Saved data entries
==========
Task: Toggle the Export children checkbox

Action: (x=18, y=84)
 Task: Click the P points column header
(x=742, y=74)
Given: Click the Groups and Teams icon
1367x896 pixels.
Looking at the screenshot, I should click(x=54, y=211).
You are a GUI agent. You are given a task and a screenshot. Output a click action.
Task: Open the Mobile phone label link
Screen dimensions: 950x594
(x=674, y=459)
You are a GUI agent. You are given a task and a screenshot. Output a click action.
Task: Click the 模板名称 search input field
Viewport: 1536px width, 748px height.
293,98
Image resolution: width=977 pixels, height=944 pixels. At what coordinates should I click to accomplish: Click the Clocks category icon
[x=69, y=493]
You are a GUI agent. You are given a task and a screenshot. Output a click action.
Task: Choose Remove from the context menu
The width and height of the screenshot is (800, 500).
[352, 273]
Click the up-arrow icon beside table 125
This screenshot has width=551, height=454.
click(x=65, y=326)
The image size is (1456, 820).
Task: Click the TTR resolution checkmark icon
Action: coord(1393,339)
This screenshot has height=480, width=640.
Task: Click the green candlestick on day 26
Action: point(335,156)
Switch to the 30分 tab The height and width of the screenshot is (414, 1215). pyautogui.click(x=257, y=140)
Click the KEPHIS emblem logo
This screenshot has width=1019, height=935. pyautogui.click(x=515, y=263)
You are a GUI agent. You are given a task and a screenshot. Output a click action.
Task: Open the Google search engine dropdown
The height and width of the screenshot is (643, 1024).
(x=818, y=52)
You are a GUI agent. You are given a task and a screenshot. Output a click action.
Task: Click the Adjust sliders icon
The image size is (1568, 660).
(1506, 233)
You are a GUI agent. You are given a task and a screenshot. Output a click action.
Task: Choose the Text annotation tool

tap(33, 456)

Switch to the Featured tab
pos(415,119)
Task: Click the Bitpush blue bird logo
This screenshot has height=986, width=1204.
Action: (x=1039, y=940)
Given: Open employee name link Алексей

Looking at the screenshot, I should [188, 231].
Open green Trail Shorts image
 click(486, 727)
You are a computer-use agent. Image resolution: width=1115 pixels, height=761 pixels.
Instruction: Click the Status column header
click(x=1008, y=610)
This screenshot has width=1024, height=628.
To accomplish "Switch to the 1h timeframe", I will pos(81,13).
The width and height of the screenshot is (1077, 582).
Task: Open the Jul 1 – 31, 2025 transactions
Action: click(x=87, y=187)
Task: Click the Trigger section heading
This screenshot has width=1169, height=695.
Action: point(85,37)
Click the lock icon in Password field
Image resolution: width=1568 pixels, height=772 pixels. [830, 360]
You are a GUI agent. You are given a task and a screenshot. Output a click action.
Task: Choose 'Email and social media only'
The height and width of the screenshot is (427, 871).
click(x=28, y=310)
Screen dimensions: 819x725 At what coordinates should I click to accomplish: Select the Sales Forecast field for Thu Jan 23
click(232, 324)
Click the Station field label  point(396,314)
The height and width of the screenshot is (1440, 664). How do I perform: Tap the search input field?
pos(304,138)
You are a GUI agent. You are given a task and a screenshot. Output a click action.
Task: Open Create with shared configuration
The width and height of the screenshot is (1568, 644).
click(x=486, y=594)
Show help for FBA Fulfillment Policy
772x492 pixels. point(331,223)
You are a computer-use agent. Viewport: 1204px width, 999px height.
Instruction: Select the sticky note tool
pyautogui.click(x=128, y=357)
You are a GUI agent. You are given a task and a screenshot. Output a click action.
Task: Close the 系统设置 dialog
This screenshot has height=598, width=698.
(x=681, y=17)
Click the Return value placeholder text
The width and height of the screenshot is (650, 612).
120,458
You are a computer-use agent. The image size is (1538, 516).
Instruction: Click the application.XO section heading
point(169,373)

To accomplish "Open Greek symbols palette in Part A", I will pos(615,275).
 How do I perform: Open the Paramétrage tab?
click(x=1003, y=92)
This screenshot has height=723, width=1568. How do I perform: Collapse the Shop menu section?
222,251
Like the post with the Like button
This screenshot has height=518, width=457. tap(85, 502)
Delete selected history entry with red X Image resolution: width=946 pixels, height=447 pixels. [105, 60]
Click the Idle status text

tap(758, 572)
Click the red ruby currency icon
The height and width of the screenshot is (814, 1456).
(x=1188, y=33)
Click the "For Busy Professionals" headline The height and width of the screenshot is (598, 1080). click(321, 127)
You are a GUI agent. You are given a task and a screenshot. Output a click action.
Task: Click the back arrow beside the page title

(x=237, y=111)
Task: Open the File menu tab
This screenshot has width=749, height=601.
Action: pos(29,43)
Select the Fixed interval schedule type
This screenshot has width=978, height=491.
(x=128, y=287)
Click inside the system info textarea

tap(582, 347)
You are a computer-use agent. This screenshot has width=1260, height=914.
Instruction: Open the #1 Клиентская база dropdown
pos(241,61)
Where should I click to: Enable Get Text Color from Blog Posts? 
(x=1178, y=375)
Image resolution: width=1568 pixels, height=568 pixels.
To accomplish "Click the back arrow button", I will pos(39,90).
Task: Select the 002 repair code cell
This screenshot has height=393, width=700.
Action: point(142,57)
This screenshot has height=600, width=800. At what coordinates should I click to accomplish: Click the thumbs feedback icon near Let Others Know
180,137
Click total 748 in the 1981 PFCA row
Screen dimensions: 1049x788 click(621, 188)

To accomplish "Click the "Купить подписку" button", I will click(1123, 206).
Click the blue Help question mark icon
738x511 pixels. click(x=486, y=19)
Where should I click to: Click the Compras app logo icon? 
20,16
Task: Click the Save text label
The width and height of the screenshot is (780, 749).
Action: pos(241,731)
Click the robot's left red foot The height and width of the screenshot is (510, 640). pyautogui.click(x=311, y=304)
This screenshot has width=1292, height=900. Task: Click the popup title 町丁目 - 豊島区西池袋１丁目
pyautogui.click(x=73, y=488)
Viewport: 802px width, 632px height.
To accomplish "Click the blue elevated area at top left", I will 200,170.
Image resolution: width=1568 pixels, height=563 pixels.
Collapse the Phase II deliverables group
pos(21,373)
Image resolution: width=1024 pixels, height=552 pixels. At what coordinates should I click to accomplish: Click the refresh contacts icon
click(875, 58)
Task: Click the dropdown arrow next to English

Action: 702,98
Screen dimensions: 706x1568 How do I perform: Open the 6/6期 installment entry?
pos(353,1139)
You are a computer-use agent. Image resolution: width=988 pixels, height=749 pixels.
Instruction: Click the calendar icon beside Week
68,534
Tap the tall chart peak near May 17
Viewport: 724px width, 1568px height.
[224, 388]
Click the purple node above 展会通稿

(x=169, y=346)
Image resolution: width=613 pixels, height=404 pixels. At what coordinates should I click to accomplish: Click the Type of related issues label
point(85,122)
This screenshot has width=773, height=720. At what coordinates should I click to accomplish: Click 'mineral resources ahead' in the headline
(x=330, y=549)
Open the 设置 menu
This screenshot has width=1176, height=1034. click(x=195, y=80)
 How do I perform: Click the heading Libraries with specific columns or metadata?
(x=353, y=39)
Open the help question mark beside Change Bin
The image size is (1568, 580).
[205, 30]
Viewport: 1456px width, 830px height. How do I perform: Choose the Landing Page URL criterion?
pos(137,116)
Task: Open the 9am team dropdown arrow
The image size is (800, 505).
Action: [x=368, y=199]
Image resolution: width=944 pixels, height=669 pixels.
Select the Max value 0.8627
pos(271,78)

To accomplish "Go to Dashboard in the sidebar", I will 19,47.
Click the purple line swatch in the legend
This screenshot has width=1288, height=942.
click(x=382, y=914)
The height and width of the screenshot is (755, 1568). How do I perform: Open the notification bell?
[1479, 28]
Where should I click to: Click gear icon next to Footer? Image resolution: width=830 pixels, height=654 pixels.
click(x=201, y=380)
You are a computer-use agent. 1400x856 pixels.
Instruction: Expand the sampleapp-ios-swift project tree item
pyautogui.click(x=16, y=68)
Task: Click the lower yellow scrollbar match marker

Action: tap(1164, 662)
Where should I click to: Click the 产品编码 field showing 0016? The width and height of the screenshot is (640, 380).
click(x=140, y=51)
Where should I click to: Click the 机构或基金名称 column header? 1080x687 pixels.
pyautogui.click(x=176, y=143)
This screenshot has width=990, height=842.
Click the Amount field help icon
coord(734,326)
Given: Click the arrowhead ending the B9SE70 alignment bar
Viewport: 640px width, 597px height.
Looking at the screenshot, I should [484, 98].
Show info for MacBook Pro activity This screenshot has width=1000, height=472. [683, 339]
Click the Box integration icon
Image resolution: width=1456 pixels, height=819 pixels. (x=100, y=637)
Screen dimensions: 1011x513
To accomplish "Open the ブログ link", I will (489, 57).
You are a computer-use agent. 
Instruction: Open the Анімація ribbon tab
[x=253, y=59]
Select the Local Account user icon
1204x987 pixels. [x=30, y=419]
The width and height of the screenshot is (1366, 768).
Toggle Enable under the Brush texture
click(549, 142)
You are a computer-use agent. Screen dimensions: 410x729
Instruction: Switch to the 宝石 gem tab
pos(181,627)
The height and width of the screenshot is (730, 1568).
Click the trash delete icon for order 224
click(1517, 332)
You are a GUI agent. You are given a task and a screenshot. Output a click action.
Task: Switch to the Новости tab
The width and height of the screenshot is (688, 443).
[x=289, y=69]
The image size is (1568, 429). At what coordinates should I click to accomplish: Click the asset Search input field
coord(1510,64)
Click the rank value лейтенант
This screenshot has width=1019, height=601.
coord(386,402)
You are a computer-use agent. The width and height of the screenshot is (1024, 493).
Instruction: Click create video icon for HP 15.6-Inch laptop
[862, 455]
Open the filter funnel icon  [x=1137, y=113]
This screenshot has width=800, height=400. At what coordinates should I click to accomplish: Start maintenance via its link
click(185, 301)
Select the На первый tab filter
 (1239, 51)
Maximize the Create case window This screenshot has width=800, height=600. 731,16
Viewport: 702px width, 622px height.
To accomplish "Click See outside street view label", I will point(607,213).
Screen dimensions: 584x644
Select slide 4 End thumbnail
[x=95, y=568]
==========
A verbatim transcription is needed of the lines above, starting at the line with "Open the 设置 menu" and ending at the line with "Task: Open the 9am team dropdown arrow", both included, and of nothing else.

Open the 设置 menu
This screenshot has width=1176, height=1034. click(x=195, y=80)
 How do I perform: Click the heading Libraries with specific columns or metadata?
(x=353, y=39)
Open the help question mark beside Change Bin
The image size is (1568, 580).
[205, 30]
Viewport: 1456px width, 830px height. How do I perform: Choose the Landing Page URL criterion?
pos(137,116)
Task: Open the 9am team dropdown arrow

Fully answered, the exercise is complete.